GIVEN PROBLEM: Reproduce the lines beginning with the one containing "pixels, height=1176 pixels." and going on through the one containing "pyautogui.click(x=543, y=1409)", with "Cookie Privacy Statement" changed to "Cookie Policy" and all else kept the same.

[Stored dataset records]
—————

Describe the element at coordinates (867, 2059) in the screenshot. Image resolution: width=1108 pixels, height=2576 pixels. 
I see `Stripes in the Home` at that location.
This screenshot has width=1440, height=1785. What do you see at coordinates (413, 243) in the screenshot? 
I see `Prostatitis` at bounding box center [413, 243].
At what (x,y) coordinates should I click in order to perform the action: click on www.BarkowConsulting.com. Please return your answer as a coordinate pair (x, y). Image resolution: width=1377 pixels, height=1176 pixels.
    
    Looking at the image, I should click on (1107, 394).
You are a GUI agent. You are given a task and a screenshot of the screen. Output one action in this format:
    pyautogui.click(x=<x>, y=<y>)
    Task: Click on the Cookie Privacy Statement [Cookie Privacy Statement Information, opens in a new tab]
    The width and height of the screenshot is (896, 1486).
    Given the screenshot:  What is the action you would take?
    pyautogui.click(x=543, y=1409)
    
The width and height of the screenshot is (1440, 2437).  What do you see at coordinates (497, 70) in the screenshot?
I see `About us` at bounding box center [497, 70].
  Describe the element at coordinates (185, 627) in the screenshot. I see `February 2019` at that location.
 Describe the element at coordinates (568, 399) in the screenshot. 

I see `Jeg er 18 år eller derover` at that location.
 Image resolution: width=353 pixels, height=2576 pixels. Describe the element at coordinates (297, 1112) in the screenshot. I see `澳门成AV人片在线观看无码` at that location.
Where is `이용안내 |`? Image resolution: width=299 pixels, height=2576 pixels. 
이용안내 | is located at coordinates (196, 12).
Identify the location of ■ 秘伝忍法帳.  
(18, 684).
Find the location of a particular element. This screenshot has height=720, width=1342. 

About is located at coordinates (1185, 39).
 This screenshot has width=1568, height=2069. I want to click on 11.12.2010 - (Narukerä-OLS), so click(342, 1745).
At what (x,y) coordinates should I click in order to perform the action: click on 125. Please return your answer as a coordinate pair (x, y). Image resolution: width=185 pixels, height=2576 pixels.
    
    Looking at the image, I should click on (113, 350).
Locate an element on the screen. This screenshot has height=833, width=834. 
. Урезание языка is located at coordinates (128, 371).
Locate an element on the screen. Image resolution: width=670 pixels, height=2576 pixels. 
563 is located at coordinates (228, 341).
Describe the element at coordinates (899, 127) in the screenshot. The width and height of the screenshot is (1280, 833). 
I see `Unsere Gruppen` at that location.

—————

RESULT OF THIS TASK:
At what (x,y) coordinates should I click in order to perform the action: click on www.BarkowConsulting.com. Please return your answer as a coordinate pair (x, y). Image resolution: width=1377 pixels, height=1176 pixels.
    
    Looking at the image, I should click on (1107, 394).
You are a GUI agent. You are given a task and a screenshot of the screen. Output one action in this format:
    pyautogui.click(x=<x>, y=<y>)
    Task: Click on the Cookie Policy [Cookie Policy Information, opens in a new tab]
    The width and height of the screenshot is (896, 1486).
    Given the screenshot:  What is the action you would take?
    pyautogui.click(x=543, y=1409)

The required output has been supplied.